Front Neurol ; 11: 597666, 2020.
Artículo en Inglés | MEDLINE | ID: mdl-33343498

RESUMEN

Background: Somatosensory function plays an important role in motor learning. More than half of the stroke patients have somatosensory impairments in the upper limb, which could hamper recovery. Question: Is sensorimotor upper limb (UL) therapy of more benefit for motor and somatosensory outcome than motor therapy? Design: Randomized assessor- blinded multicenter controlled trial with block randomization stratified for neglect, severity of motor impairment, and type of stroke.

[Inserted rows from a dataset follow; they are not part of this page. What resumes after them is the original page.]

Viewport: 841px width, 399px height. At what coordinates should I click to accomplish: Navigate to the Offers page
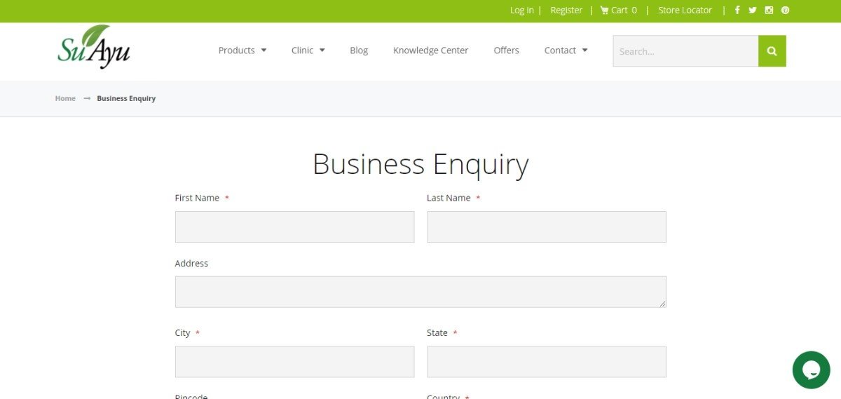[x=506, y=50]
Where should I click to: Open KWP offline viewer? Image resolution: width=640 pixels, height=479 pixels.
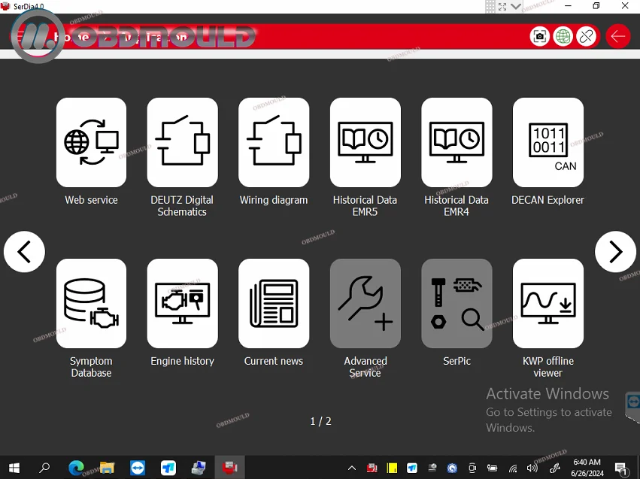(547, 304)
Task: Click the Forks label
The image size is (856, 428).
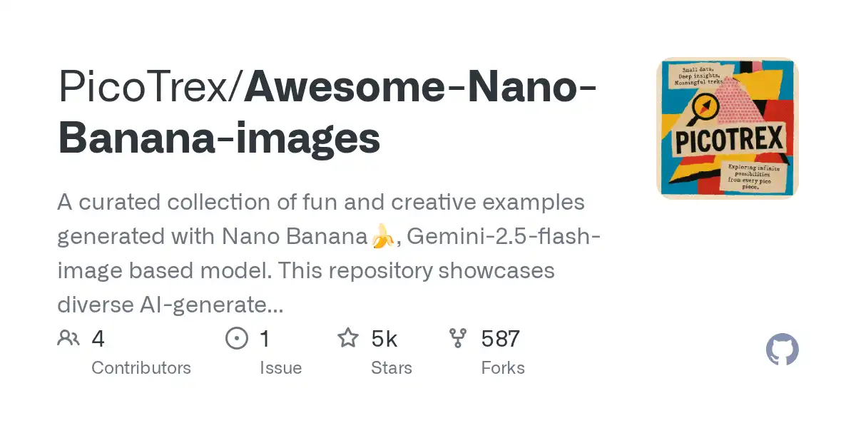Action: (503, 368)
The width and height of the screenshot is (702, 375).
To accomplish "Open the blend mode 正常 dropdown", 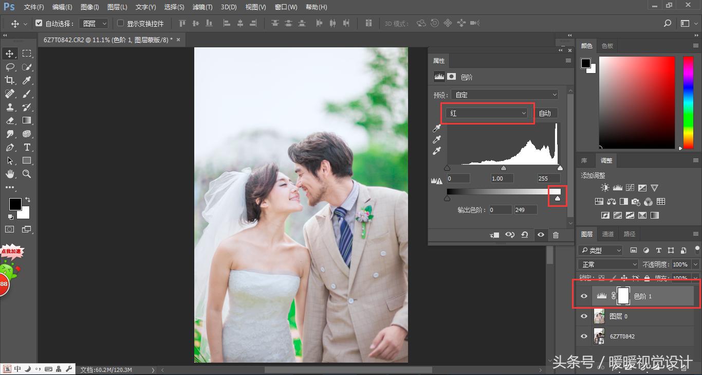I will [608, 264].
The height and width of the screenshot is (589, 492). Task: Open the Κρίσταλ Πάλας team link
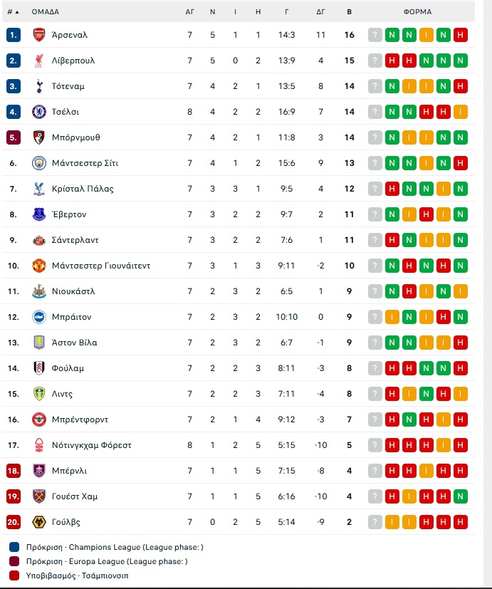[x=83, y=189]
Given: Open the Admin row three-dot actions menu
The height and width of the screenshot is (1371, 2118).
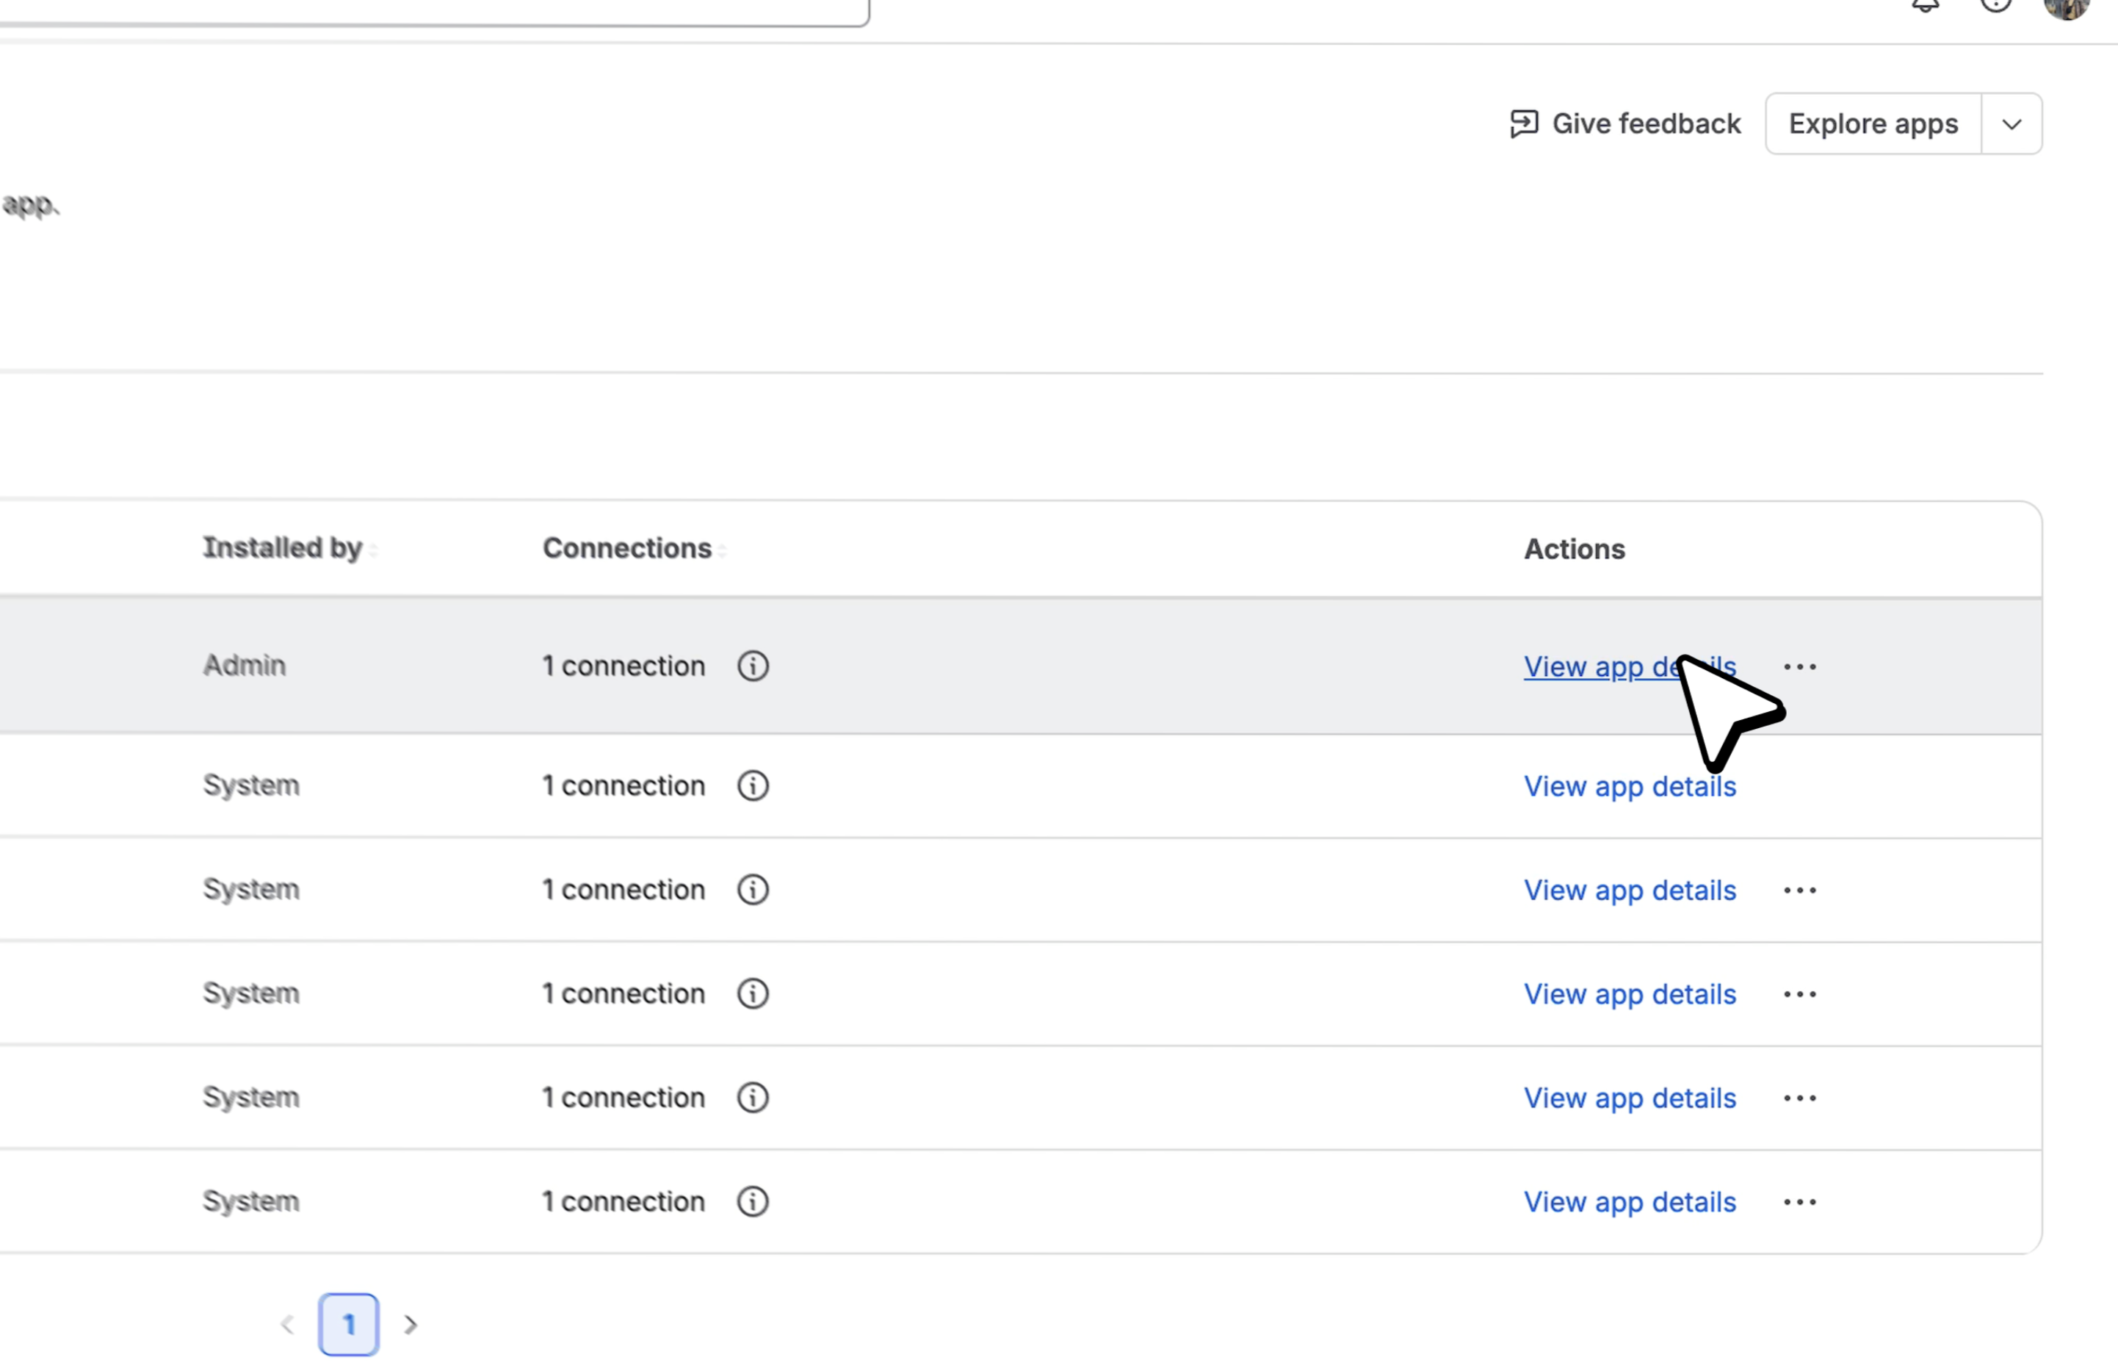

Participants: 40 first-ever stroke patients with UL sensorimotor impairments admitted to the rehabilitation center. Intervention: Both groups received 16 h of additional therapy over 4 weeks consisting of sensorimotor (N = 22) or motor (N = 18) UL therapy. Outcome measures: Action Research Arm test (ARAT) as primary outcome, and other motor and somatosensory measures were assessed at baseline, post-intervention and after 4 weeks follow-up. Results: No significant between-group differences were found for change scores in ARAT or any somatosensory measure between the three time points. For UL impairment (Fugl-Meyer assessment), a significant greater improvement was found for the motor group compared to the sensorimotor group from baseline to post-intervention [mean (SD) improvement 14.65 (2.19) vs. 5.99 (2.06); p = 0.01] and from baseline to follow-up [17.38 (2.37) vs. 6.75 (2.29); p = 0.003]. Conclusion: UL motor therapy may improve motor impairment more than UL sensorimotor therapy in patients with sensorimotor impairments in the early rehabilitation phase post stroke. For these patients, integrated sensorimotor therapy may not improve somatosensory function and may be less effective for motor recovery. Clinical Trial Registration: www.ClinicalTrials.gov, identifier NCT03236376.